The formation of Langmuir films comprised of (i) dimyristoylphosphatidic acid and a [2]catenane composed of a bisparapheylene-34-crown-10 with its two π-electron-rich hydroquinone rings and the π-electron-deficient cyclophane bis(paraquat-p-phenylene) and (ii) dimyristoylphosphatidic acid and a [2]catenane composed of a macrocyclic polyether containing two hydroquinone rings and an azobenzene unit and the π-electron-deficient cyclophane bis(paraquat-p-phenylene), has been achieved.

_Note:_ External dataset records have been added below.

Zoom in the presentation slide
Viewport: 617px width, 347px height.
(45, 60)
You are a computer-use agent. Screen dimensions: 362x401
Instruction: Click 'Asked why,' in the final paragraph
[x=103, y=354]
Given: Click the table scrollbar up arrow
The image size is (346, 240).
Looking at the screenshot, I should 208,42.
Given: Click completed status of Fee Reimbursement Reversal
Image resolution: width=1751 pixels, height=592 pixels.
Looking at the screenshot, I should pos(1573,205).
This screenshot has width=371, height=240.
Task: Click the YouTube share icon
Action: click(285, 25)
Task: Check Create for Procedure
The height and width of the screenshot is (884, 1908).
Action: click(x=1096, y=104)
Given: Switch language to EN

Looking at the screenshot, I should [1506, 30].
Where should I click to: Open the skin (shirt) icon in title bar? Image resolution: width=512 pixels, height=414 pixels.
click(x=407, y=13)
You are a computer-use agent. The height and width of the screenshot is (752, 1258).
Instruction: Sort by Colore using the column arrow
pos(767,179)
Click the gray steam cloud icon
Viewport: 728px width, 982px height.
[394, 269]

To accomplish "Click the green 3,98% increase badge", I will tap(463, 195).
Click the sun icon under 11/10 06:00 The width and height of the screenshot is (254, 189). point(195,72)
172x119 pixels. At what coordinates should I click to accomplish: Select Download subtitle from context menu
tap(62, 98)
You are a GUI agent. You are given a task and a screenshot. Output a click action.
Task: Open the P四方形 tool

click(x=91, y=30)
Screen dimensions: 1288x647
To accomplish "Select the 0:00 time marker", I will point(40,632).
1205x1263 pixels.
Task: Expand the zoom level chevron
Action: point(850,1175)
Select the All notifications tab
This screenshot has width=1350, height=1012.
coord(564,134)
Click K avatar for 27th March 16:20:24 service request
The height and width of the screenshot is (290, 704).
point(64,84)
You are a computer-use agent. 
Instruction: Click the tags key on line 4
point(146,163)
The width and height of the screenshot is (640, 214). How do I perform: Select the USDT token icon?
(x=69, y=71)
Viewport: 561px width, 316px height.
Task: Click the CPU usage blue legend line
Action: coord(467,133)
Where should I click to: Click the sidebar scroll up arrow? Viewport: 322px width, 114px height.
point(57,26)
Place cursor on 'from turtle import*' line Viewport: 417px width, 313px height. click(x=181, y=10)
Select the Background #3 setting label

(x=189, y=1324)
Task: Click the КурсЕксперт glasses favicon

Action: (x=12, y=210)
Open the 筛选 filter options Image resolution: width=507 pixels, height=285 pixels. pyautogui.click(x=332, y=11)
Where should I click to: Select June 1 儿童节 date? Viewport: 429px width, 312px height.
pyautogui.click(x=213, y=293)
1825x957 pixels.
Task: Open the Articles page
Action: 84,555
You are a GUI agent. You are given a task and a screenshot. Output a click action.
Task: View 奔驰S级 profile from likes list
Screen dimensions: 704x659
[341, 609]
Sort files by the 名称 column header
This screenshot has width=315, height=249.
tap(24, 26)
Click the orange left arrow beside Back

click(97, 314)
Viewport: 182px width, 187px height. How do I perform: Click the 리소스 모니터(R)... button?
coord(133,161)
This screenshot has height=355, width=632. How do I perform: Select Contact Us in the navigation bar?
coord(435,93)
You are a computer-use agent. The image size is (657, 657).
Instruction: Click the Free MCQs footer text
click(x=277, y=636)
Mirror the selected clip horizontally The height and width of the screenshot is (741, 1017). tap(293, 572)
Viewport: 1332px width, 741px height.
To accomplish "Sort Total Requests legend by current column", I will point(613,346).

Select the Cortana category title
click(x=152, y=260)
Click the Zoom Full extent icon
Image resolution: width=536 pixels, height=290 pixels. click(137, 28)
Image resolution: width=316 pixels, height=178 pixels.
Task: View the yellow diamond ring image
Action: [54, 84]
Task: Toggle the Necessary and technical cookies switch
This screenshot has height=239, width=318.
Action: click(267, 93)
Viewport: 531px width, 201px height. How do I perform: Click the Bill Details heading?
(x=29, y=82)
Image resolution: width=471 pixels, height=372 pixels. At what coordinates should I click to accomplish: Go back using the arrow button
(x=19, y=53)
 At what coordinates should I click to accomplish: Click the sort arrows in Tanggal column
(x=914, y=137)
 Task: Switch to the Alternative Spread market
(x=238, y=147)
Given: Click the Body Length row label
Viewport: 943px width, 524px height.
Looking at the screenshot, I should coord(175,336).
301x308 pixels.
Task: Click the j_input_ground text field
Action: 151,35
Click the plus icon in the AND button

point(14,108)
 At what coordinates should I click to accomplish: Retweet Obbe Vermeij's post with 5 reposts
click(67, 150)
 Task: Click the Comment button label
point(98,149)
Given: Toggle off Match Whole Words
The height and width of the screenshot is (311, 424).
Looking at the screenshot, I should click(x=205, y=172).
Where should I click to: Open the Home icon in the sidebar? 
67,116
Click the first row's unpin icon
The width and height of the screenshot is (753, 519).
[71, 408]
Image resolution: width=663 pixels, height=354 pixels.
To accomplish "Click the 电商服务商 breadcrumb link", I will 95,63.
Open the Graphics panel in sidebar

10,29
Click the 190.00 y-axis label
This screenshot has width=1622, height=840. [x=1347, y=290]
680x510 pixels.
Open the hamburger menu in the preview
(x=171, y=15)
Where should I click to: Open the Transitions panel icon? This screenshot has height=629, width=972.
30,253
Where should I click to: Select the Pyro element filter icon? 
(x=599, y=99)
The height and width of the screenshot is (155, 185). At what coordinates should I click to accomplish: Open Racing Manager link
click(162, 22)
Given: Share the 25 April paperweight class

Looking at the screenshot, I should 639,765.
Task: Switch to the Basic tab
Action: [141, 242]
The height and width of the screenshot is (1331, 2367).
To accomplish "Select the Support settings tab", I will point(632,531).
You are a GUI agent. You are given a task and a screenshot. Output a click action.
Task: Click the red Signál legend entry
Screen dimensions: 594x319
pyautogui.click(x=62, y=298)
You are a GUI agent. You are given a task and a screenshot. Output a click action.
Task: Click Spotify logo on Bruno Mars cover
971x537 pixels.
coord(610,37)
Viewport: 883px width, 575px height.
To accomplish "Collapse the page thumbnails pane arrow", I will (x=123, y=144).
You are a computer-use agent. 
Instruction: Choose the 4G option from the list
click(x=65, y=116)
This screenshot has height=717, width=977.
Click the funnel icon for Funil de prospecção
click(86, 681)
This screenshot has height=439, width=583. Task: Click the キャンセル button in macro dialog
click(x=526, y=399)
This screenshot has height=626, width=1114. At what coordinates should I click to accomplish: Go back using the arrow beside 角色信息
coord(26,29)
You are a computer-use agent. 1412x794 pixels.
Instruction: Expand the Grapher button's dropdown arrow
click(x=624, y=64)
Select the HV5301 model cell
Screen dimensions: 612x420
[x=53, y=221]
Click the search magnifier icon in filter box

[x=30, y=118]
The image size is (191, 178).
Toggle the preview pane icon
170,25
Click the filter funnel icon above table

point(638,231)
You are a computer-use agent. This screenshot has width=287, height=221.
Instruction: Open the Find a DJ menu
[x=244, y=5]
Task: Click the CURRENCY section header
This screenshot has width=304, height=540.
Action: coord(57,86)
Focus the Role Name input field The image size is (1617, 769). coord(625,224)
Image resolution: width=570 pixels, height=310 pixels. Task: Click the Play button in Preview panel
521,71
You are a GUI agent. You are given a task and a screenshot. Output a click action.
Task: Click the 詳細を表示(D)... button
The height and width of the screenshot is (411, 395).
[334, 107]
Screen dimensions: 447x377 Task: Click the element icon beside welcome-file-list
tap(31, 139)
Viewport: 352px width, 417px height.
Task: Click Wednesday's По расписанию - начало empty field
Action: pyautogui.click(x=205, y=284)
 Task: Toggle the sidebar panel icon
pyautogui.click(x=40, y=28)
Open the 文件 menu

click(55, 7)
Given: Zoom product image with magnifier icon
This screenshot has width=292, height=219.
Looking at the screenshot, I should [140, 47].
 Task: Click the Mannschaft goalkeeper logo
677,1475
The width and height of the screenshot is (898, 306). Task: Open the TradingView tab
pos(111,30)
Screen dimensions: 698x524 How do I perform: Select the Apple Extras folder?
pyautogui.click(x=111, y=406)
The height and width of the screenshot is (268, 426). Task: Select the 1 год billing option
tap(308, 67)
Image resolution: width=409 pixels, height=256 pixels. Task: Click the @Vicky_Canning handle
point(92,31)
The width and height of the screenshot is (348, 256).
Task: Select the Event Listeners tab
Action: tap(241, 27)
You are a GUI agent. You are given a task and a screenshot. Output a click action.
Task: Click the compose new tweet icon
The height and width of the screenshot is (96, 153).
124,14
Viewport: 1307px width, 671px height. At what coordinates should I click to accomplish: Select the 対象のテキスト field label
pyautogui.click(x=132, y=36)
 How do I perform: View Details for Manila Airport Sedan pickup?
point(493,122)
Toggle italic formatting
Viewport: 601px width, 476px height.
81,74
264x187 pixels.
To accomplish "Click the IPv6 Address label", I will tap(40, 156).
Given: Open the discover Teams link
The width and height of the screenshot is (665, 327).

Utilizing Π-A isotherms and isochore measurements, it is possible to determine the optimum ratio of phospholipid to [2]catenane for good Langmuir film formation and to interpret these experimental findings in terms of intermolecular π-π interactions between the [2]catenane tetracations in the Langmuir films. They have been transferred via the Langmuir-Blodgett technique to hydrophobized quartz supports, and, through a combination of UV-vis spectroscopy and small-angle X-ray scattering (SAXS), it has been established that the Langmuir films are deposited onto the support without loss of the [2]catenane tetracations (UV-vis) and that the transfer results in a periodic layer structure (SAXS) commensurate with the expected bilayer thickness of the phospholid and the [2]catenane. It is proposed that such films containing mechanically interlocked molecules, which have switchable characteristics, at least in the solution state, may be suitable candidates for spatially addressable information storage materials.